Ende Februar hat der Bundesgerichtshof diese Kündigungen in einem Grundsatzurteil für rechtens erklärt. Voraussetzung für eine Kündigung ist demnach, dass der Bausparvertrag seit mindestens zehn Jahren zuteilungsreif ist, also die Mindestsparzeit eingehalten und ein Mindestguthaben eingezahlt wurde. Wird nach dieser Zeit vom Sparer kein Anspruch auf ein Baudarlehen geltend gemacht, so kann der Vertrag gekündigt werden. Die Bausparkassen hatten argumentiert und der BGH hatte dieses Argument bestätigt, dass es nicht dem Sinn und Zweck eines Bausparvertrages entspreche, ihn nach der Zuteilungsreife als reine Sparanlage weiter laufen zu lassen. Auch wenn die Bausparsumme nach noch nicht erreicht ist, dürfen Bausparkassen unter Berücksichtigung der genannten Voraussetzungen die Verträge kündigen.
Dass die Bausparkassen diese Abschlüsse ursprünglich als längerfristige Geldanlagen beworben hatten, spielte indes bei der Urteilsfindung, die sich juristisch auf das Kündigungsrecht des Darlehensnehmers (gem. § 489 BGB) konzentrierte, eine untergeordnete Rolle. Verbraucherschutzanwälte hatten gegen die Rechtmäßigkeit der Kündigungen plädiert und die Umwälzung veränderter Marktverhältnisse auf die Kunden für unrechtmäßig erklärt.
Trotz dieses Urteils hängt eine Entscheidung immer von der Betrachtung des jeweiligen Einzelfalles ab, da nicht allein die Dauer der Zuteilungsreife entscheidend ist, sondern auch weitere Umstände und Voraussetzungen. Der Weg, etwaige Kündigungen anzufechten, ist aber leider, zumal nach dem Urteilsspruch, weiterhin der Klageweg.

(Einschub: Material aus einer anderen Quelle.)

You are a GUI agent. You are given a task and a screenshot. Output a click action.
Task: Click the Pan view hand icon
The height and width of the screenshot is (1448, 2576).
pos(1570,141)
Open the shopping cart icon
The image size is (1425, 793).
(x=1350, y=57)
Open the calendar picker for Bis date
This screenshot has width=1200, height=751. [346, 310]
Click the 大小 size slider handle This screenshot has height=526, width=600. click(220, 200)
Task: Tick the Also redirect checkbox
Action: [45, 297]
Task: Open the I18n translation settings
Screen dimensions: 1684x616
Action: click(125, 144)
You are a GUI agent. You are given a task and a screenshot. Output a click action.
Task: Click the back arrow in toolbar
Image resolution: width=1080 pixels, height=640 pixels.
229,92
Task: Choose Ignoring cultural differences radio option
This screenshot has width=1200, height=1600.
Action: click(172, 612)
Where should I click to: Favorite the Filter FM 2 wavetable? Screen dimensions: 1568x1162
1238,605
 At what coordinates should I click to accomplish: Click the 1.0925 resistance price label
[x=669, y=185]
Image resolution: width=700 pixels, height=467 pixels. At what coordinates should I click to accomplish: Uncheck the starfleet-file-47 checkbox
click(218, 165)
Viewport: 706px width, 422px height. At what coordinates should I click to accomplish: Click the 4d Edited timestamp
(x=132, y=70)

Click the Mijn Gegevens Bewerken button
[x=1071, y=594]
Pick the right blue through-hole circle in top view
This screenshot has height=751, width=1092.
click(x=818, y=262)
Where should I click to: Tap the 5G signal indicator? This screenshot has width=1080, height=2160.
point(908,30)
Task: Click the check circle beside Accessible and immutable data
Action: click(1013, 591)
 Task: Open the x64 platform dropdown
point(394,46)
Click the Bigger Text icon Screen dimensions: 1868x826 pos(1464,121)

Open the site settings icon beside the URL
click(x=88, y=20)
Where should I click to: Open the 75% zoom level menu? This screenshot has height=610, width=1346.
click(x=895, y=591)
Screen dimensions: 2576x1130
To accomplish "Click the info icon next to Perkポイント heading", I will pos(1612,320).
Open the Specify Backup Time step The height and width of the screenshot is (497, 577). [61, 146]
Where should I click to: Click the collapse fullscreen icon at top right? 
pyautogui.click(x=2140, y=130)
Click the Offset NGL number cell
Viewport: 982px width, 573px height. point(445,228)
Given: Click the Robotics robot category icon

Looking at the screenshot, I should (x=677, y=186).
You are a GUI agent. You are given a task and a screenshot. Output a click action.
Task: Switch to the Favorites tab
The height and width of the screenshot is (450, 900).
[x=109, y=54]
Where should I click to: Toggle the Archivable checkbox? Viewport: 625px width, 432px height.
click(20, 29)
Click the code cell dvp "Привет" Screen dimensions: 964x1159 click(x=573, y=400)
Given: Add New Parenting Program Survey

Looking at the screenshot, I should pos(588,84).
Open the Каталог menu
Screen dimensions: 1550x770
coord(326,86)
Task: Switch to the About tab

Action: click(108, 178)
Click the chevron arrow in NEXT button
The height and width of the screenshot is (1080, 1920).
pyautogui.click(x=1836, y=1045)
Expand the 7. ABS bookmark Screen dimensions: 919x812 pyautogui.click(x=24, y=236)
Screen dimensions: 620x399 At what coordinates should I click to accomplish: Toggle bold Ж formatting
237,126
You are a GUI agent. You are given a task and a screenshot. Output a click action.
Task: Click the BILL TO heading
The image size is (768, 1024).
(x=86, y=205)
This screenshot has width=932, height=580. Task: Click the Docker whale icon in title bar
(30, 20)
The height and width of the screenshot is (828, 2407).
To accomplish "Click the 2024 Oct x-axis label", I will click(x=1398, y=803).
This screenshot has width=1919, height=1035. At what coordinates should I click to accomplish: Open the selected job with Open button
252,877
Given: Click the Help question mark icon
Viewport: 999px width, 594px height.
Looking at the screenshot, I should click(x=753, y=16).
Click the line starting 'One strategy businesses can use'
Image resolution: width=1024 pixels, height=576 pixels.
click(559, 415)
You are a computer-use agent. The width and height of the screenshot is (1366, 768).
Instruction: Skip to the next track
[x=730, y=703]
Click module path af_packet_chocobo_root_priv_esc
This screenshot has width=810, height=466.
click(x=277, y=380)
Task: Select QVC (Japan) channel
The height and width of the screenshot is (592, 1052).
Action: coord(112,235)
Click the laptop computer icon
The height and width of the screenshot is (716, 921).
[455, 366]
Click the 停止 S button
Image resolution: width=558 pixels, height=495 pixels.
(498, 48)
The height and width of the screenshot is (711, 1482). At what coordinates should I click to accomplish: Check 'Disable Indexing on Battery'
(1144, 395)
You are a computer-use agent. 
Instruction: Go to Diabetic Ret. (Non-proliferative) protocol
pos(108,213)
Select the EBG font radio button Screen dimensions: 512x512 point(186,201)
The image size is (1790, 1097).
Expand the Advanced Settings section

Ich stimme Ihrer Kritik im Übrigen zu und kann Ihnen versichern, dass wir uns ein anderes Urteil gewünscht hätten. Eines, das die Verbraucherperspektive stärker berücksichtigt. Ich bin mir aber sicher, dass das Thema uns auch im politischen Raum nochmal begegnen wird, dann werde ich mich für diese Position stark machen.